- Source excerpt
· · ·
On the other hand when i tried to install the latest version of ubuntu downloaded from net, [i used the windows installer application which came along with the ubuntu site for installing ubuntu alongside windows].it goes fine till i reach the page which i asks for username and password...there the progress bar goes almost upto 85%. then it stuck there...

Please tell me how to use the 3os in my laptop


----------



## pauldmps (Feb 26, 2011)

Back up your data & then clean format your primary partition. Then divide it into two parts. Install Windows XP into one of the partitions. Then install Windows 7 into another partition. 

Download the latest version of Ubuntu & burn it to a dvd or mount it using Deamon tools in XP. Launch the Wubi installer & select the option to install inside Windows. Let the procedure complete & reboot. In the OS selection screen, select Ubuntu & let the installation complete.

You're done!


----------



## curioustechy (Feb 27, 2011)

@pauldmps,
i did as u told & wasted my 3hours simply removing windows 7 and reinstalling it  later with all accessories... when i tried to install windows xp after removing 7 and bifurcating primary partition, the process crash ended with the message i posted earlier... give some feasible solution please.
· · ·
- Exercise set
- 1) In the forum thread on installing three operating systems, list each step that pauldmps gives in the first paragraph of his reply, in order.
- 2) Write out word for word the part of the forum thread on installing three operating systems that opens with the words containing "Please tell me" and closes with "into another partition.".
· · ·
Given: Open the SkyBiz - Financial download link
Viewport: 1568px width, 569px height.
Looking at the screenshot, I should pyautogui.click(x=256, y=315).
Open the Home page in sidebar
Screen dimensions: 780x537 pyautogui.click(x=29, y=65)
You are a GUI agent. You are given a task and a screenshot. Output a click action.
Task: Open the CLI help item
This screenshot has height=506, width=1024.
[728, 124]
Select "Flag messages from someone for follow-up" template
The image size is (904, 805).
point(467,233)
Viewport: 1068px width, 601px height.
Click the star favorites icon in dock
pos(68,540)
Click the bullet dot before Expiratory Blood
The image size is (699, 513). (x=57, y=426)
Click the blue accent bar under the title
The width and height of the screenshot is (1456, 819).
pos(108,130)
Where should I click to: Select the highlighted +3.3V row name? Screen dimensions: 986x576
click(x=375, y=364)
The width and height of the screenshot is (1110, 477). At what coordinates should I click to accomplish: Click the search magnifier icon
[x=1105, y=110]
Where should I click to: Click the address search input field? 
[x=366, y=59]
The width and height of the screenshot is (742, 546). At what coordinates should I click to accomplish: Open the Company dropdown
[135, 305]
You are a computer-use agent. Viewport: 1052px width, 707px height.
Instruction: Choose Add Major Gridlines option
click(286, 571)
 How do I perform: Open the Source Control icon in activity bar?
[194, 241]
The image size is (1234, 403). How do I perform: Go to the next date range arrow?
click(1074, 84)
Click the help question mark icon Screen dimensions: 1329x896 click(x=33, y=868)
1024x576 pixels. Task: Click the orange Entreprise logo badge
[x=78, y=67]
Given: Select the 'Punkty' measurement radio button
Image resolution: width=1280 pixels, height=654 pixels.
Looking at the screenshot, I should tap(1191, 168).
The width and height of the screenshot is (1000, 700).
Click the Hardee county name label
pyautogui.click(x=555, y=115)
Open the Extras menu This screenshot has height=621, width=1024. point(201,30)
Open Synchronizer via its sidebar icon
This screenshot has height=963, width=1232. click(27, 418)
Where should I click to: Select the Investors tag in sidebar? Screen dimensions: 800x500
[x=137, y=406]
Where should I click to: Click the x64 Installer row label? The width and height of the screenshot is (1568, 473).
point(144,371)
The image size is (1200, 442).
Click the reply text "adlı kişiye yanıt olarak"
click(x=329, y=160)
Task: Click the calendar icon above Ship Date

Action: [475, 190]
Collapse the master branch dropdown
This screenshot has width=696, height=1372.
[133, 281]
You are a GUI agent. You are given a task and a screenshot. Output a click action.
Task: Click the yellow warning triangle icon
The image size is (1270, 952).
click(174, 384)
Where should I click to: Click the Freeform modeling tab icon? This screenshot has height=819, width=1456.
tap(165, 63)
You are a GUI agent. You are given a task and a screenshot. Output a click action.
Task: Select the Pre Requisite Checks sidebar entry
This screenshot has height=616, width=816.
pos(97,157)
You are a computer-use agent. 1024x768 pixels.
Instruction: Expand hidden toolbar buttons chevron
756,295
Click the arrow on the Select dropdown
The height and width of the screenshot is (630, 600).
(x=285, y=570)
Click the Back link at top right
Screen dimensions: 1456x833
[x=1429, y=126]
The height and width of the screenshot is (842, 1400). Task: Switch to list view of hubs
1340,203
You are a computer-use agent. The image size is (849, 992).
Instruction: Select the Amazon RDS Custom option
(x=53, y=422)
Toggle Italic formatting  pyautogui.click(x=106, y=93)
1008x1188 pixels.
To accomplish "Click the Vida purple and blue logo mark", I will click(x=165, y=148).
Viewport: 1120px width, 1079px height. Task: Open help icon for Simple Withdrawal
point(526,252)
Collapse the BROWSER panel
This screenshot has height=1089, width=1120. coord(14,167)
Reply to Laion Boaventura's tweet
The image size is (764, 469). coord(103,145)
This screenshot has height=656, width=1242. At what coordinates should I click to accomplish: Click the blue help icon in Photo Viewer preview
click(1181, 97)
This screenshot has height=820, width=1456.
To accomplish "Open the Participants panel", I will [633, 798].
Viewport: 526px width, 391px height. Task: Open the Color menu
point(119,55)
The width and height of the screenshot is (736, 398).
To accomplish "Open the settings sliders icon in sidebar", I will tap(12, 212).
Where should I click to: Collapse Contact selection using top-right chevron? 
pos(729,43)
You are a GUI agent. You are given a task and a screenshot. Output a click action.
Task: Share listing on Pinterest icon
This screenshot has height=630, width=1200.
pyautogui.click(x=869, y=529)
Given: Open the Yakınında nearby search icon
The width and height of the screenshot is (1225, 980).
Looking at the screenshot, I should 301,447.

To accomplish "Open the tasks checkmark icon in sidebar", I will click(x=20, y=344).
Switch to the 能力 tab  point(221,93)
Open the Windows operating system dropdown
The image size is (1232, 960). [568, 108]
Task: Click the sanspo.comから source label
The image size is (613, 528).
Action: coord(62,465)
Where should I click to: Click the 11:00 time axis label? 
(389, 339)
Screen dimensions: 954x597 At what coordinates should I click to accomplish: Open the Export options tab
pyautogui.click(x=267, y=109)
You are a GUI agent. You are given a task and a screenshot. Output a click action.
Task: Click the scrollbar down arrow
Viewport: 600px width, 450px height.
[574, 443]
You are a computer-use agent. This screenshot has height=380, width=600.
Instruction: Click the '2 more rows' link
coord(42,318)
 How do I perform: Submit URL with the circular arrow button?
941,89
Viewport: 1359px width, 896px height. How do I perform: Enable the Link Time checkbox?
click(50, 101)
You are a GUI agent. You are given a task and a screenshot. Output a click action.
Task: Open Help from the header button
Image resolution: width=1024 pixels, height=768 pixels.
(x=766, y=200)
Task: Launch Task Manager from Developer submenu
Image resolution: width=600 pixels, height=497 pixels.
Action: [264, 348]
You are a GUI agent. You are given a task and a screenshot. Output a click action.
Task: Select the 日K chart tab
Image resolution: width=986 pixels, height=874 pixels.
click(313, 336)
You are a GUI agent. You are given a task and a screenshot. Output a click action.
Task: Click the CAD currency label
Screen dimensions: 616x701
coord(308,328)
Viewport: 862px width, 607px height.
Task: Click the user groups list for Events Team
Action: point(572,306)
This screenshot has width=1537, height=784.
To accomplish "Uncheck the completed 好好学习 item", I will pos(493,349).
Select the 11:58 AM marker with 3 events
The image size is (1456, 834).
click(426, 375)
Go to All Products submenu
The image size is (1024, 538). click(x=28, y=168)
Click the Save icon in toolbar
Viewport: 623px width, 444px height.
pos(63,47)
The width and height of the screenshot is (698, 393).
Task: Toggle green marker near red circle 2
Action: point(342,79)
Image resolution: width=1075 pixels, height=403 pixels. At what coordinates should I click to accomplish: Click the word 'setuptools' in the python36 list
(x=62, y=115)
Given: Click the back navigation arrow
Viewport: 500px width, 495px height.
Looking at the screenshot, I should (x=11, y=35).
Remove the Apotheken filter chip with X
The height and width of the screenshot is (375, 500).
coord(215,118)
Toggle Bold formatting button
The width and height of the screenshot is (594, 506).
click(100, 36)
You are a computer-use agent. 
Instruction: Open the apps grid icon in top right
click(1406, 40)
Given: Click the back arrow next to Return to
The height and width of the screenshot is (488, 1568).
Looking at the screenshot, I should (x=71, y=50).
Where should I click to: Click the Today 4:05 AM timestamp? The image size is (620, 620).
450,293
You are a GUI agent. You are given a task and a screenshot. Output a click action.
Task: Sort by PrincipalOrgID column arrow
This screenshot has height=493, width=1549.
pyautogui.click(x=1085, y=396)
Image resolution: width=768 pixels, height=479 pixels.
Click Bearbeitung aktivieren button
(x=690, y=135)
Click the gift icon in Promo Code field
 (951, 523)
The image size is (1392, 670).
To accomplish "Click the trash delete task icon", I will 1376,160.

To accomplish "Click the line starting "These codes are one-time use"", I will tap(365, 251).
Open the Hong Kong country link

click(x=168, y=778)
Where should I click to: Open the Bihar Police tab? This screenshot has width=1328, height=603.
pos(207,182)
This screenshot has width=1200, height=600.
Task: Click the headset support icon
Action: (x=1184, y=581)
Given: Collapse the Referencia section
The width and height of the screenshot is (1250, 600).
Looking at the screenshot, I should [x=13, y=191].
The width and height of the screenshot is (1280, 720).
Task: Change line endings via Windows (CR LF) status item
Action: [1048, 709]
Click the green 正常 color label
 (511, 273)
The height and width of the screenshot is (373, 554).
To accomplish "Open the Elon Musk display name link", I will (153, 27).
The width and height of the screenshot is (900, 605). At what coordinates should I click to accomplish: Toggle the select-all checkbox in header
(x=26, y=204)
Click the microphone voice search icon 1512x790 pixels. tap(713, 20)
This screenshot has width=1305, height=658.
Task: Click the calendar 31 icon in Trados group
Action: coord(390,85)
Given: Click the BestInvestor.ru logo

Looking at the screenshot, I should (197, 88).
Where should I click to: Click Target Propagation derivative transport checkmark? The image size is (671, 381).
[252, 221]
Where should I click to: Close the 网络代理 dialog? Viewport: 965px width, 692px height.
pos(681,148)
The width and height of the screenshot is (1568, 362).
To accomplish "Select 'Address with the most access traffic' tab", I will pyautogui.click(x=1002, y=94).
· · ·
- Results
- 1)
1. Back up your data.
2. Clean format your primary partition.
3. Divide it into two parts.
4. Install Windows XP into one of the partitions.
5. Install Windows 7 into another partition.

- 2)
Please tell me how to use the 3os in my laptop


----------



## pauldmps (Feb 26, 2011)

Back up your data & then clean format your primary partition. Then divide it into two parts. Install Windows XP into one of the partitions. Then install Windows 7 into another partition.